Crossing the ChasmMy obsession with Geoff Moore seems never ending. Someone who has followed his work will be able to see that RIM was intelligent in adopting a beachhead strategy in the mobile industry. For non-starters, this strategy evolved from the Allied Forces' attack on the Normandy Beach in the final attempt to over throw Hitler's regime during the Second World War. Allied Forces instead of spreading its attack thin chose Normandy in France as their entry point to Europe that was virtually controlled by the German Forces. And the rest is history.




RIM segmented its market pretty well; it chose a market whose requirements were unique and unmet. As its technology enabled access to emails much faster than the rest, it chose to serve the Corporate World. And not just anybody in the Corporate World. It became the preferred device of the top executives who traveled a lot and whose lifeline was emails.

Over a period of time, despite coming in one single color like Ford's T-model, Blackberry has built a reputation of its own and definitely become an object of desire. It has come to denote power and position one holds in an organization. However one may rant about Blackberry eating into one’s personal life, it definitely beats Nokia's Vertu in terms of being an aspirational product. This despite the fact that Vertu has precious stones and metals embedded.

But in the technology world things change at a much faster pace than one would imagine. Apple that was riding on its iPOD's success, decided to enter the mobile market through iPHONE. And through iPHONE, it gave jitters to Nokia, the largest mobile phone company in the world. While tumbling the pins in the mobile phone market, it has started eating into Blackberry's protected market. If you are a lowly mortal, like me, mailing to your boss from laptop or PC, you would have noticed that he promptly replies to you and there would be a small line after his signature stating that 'this mail has been sent from Blackberry'. But oft late, you must have seen some sprinkles of 'this mail has been sent using iPHONE'.

Apple is certainly giving jitters to everyone. And that is why I said that Blackberry had only two choices - protect its existing turf, which would have become more and more difficult, or fight a war and expand its territory.

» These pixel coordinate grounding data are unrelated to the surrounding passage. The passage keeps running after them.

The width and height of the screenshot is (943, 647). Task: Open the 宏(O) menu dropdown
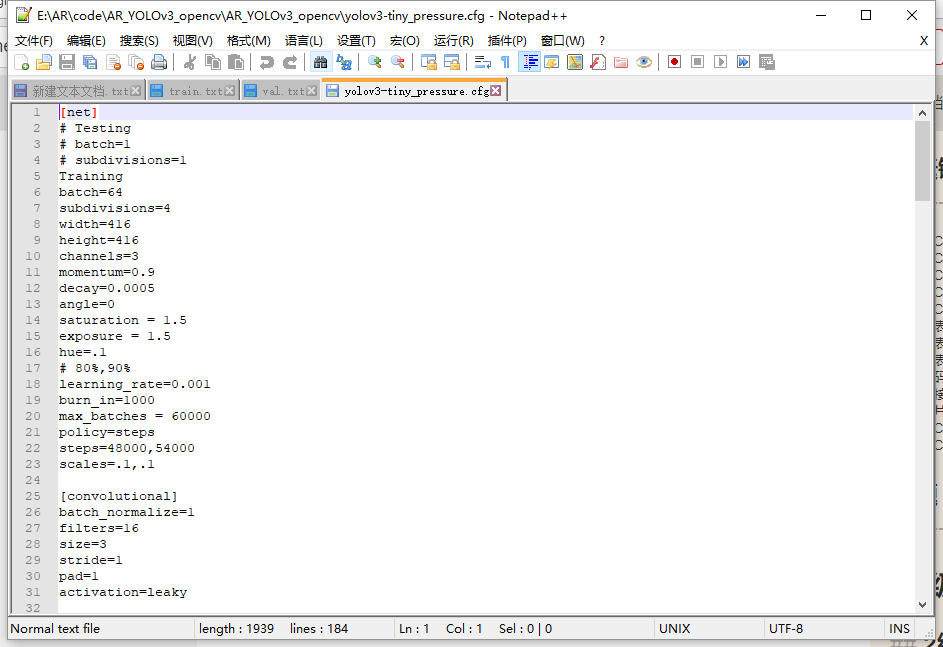[404, 40]
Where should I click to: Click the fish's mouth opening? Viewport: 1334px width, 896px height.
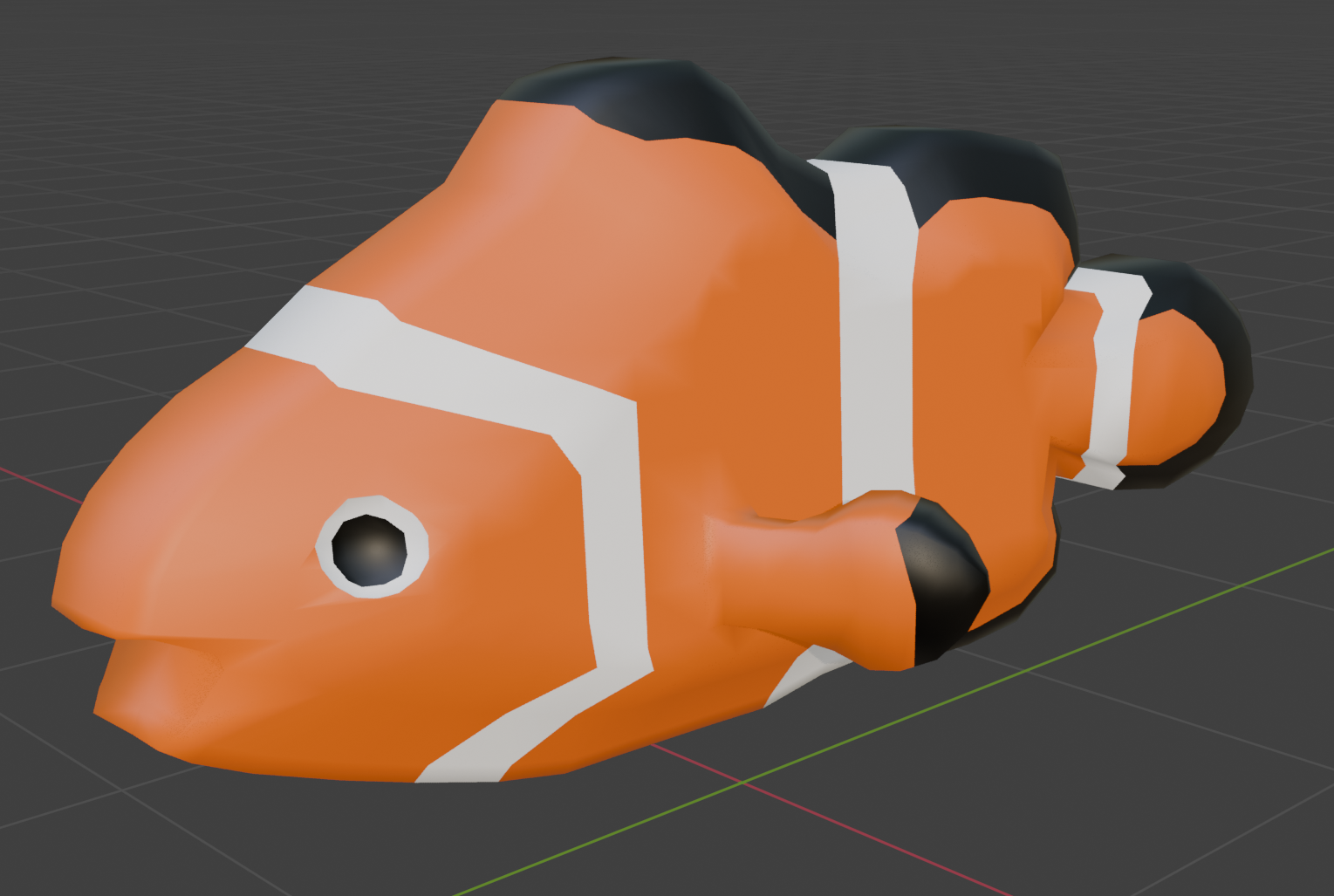(174, 644)
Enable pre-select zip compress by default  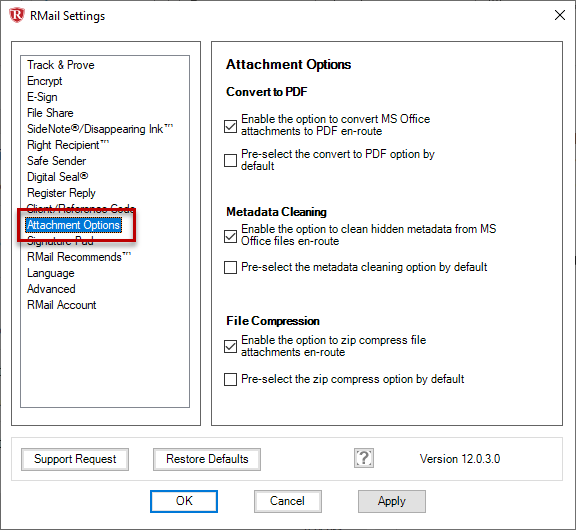tap(230, 379)
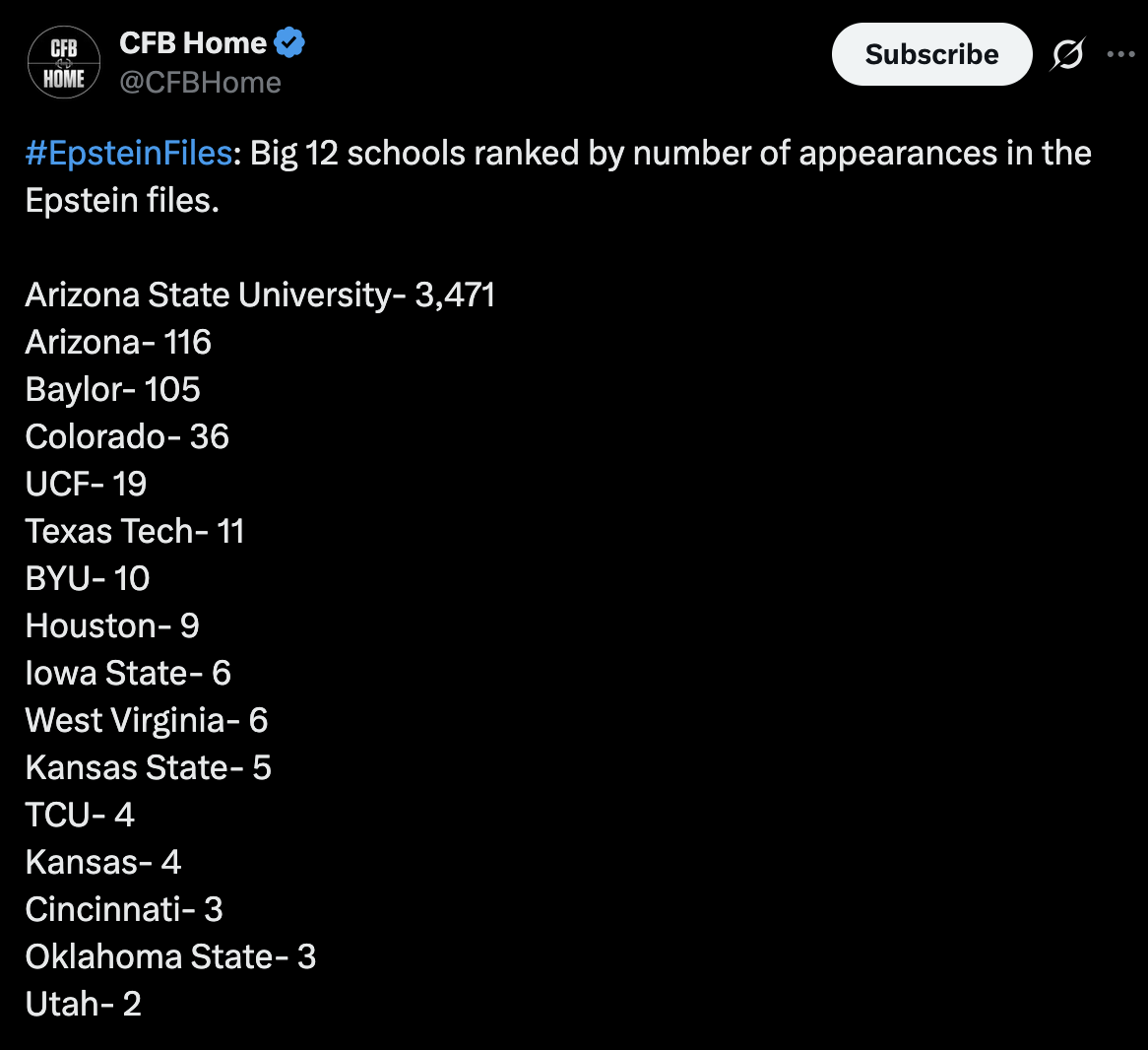This screenshot has height=1050, width=1148.
Task: Click the Houston- 9 text line
Action: coord(112,626)
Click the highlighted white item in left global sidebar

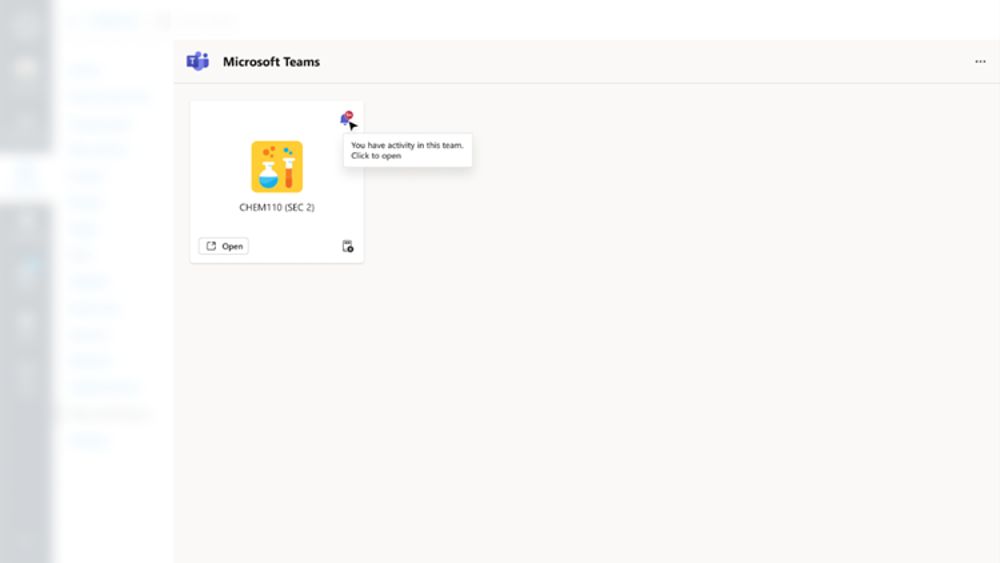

So, Blackberry decides to follow its own bowling pin strategy. Blackberry's association with email is very strong. Email means internet. And internet is going strong. Adoption of mobile phone is happening much faster and it surely is going to displace the PC/laptop market. That is the technology trend. The other trend is consumers’ behavior. Today, Social Networking is a way of life. Twitter, Facebook and the likes are our communication tools. Mobile phones being the device of the generation, Blackberry naturally is positioning itself as the device for youngsters. Proof? Look at the ads and the message.

But in my opinion, mobile phones may also not be the future. To me the iPAD and Kindle seem more like it. But I wouldn't be surprised that the real convergence happens somewhere in the middle. Yes, and that will be the most convenient to users.

So, can we expect an iBERRY? My guess is a big YES!